Menos agências, mas lucro em alta
Os cortes na estrutura acontecem em um período de crescimento dos resultados financeiros do banco.
No primeiro semestre de 2026, o Bradesco registrou lucro líquido recorrente de R$ 13,861 bilhões, resultado 16,2% superior ao obtido no mesmo período do ano anterior.
A carteira de crédito expandida também cresceu e chegou a R$ 1,137 trilhão em junho, avanço de 11,6% em 12 meses.
Ao mesmo tempo, a instituição ganhou aproximadamente 300 mil clientes e passou a atender uma base de 110,4 milhões de pessoas.
Digitalização muda formato do atendimento
O Bradesco relaciona a redução das unidades físicas às mudanças no comportamento dos próprios clientes.

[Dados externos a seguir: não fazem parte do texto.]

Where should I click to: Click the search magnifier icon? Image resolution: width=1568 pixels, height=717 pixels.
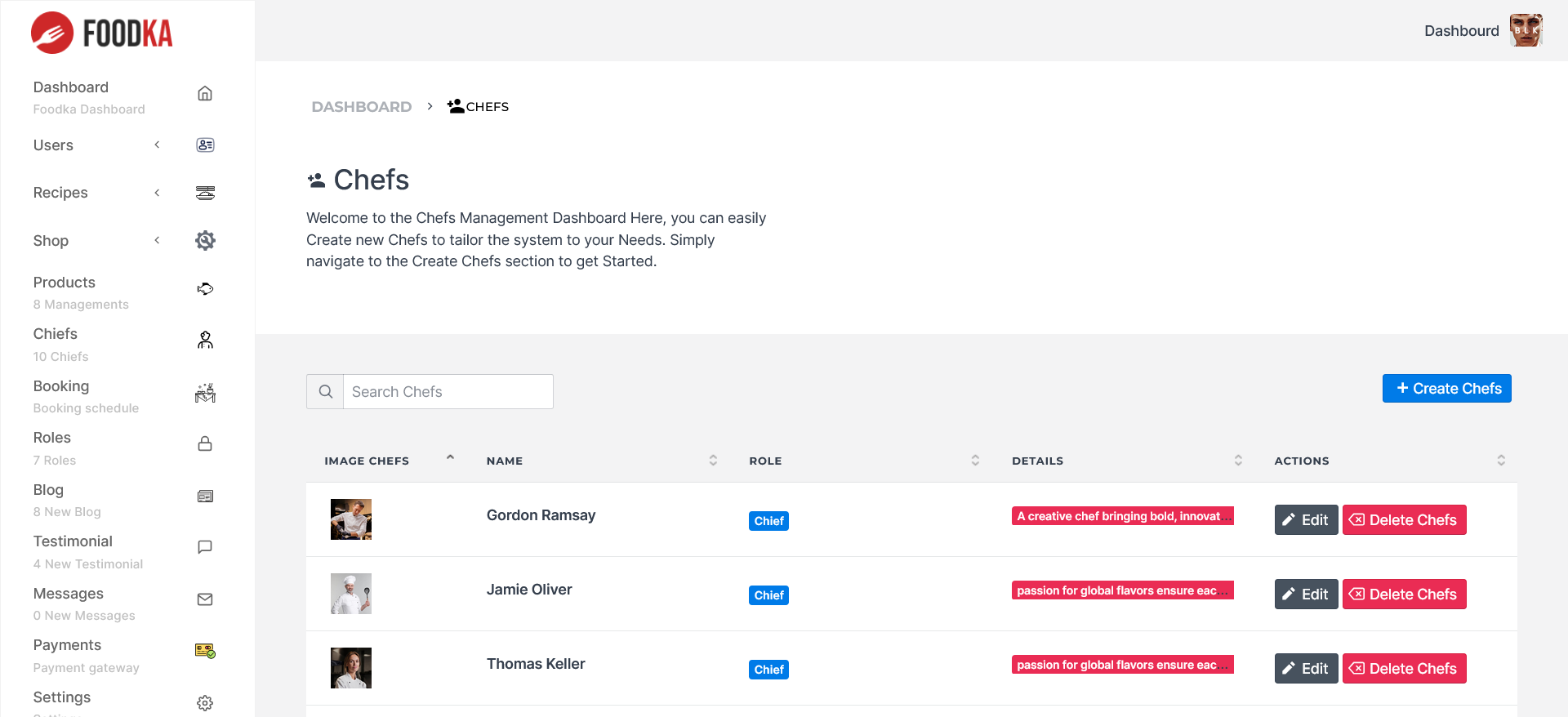click(x=325, y=392)
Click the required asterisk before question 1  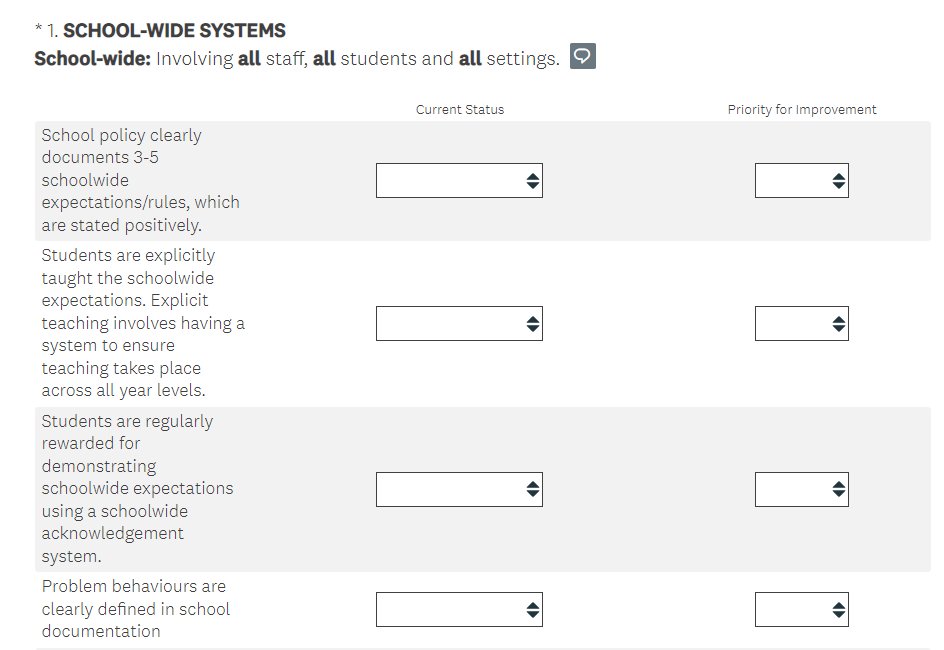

Com a maioria das operações concentrada no aplicativo e no internet banking, o banco avalia fatores como demanda por atendimento presencial, movimento das unidades e custos de manutenção antes de decidir pelo encerramento de uma agência.
Outra estratégia adotada é incorporar unidades com menor movimento a agências maiores da mesma região.
Mesmo com a redução da presença física, o banco afirma que os clientes continuam tendo acesso a outras agências, correspondentes da rede Bradesco Expresso e aos serviços digitais.
Banco nega programa de demissões em massa
Ao final do primeiro semestre, o Bradesco possuía 79.699 funcionários, dos quais 67.954 eram bancários.
Apesar da redução de 2.448 postos em um ano, a instituição nega que exista um programa de demissões em massa.
Segundo o banco, os ajustes fazem parte de mudanças planejadas na estrutura e a prioridade é buscar alternativas como movimentação interna e reposicionamento dos profissionais sempre que possível.
A instituição também afirma manter investimentos na capacitação dos funcionários.
Sindicato questiona cortes diante dos resultados
Para o Sindicato dos Bancários, os números financeiros apresentados pelo Bradesco contrastam com o fechamento de unidades e a redução dos postos de trabalho.
A entidade defende que os resultados positivos permitiriam preservar empregos e manter uma estrutura mais ampla de atendimento presencial.
Na segunda-feira (17), bancários realizaram um protesto no Distrito Federal contra o fechamento de uma agência localizada no Paranoá.
A redução da estrutura física do Bradesco ocorre em um momento de reestruturações de grandes empresas brasileiras. No varejo, outro caso recente envolve o Grupo Casas Bahia, que anunciou o fechamento de 298 lojas em meio ao processo de reorganização financeira.